Task instructions - In the entries below, identify every line with the string "agent" and copy it.

━━━ Stored data

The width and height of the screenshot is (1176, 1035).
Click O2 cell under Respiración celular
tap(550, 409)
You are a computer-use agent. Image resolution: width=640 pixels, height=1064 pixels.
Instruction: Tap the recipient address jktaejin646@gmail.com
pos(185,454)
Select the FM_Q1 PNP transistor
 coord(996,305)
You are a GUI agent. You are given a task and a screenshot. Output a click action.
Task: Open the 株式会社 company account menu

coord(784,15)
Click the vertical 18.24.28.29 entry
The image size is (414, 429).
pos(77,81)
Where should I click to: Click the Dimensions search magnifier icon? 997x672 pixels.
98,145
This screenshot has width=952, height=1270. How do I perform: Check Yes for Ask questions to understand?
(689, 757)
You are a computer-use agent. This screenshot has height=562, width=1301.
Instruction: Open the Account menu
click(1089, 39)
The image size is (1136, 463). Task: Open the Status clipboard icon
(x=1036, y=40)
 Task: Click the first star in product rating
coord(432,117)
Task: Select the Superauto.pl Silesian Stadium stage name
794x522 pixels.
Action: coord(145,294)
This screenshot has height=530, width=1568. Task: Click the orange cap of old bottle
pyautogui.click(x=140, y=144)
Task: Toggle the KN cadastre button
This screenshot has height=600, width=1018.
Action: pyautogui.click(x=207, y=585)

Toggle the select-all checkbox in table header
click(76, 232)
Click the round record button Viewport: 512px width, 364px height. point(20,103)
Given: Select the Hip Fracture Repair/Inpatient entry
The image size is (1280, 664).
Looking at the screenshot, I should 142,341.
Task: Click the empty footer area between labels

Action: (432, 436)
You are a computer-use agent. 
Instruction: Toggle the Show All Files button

━━━━━━

Result of the task -
You are a computer-use agent. Image resolution: width=640 pixels, height=1064 pixels.
You are a GUI agent. You are given a task and a screenshot. Output a click action.
You are a computer-use agent. This screenshot has height=562, width=1301.
You are a computer-use agent. 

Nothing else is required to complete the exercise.